Now, I believe in congressional oversight, but I also believe in
rational congressional oversight, which means, why are we asking for
special counsel when the Department of Justice is in the middle of an
active investigation? There has been no conclusion, there has been no
suggestion that there will not be a further investigation or criminal
investigation, and there is no proven conflict of interest.

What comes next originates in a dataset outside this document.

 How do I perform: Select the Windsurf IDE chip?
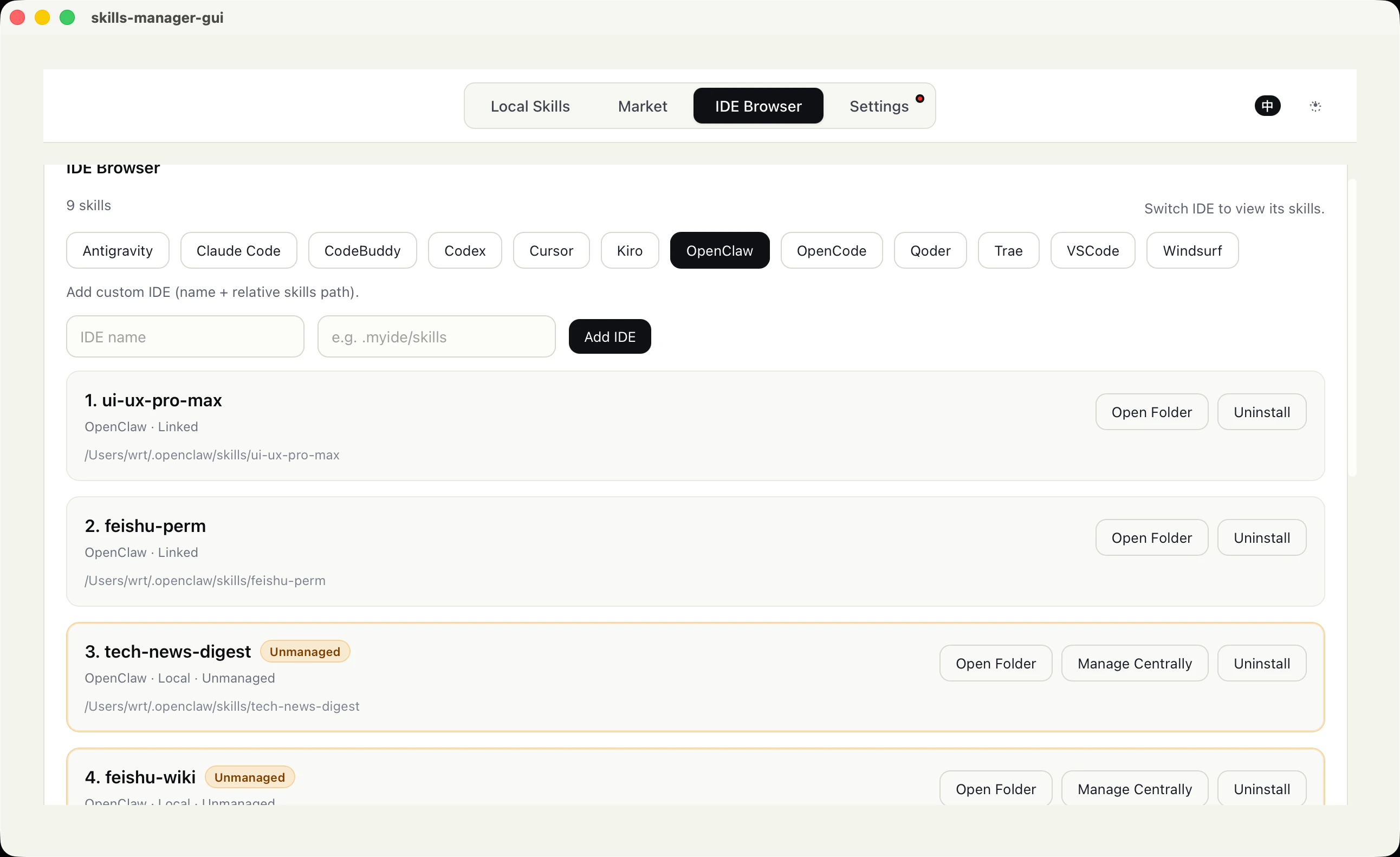pyautogui.click(x=1192, y=250)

The Department of Justice employee that has been mentioned by the
majority:
One, is not lead counsel, as evidenced in a letter dated February 3,
2014;
And two, President Obama is not the point of this investigation, as I
understand it, and the individual made private free speech donations in
the course of a campaign.
Are you suggesting that a public employee does not have the private
personal right, First Amendment right, of freedom of speech? I would
think not.
So I rise in strong opposition to H. Res. 565. There are no grounds
for it. The Justice Department is working and it is investigating.
Again, for those of you who are unaware of the legal authority
undergirding this resolution, it is based on a series of regulations
promulgated by the Justice Department that has been adhered to by
Republican and Democratic administrations. You may not like the results
of it, but it gives the criteria for authorizing the Attorney General
to appoint a special counsel ``when he or she determines that criminal
investigation of a person or matter is warranted.''
There is an ongoing investigation. That means that at the conclusion,
or when all of the data and information is reviewed, that decision is
still to be made. There is no closure now to suggest that the
Department of Justice has not done what it is supposed to do.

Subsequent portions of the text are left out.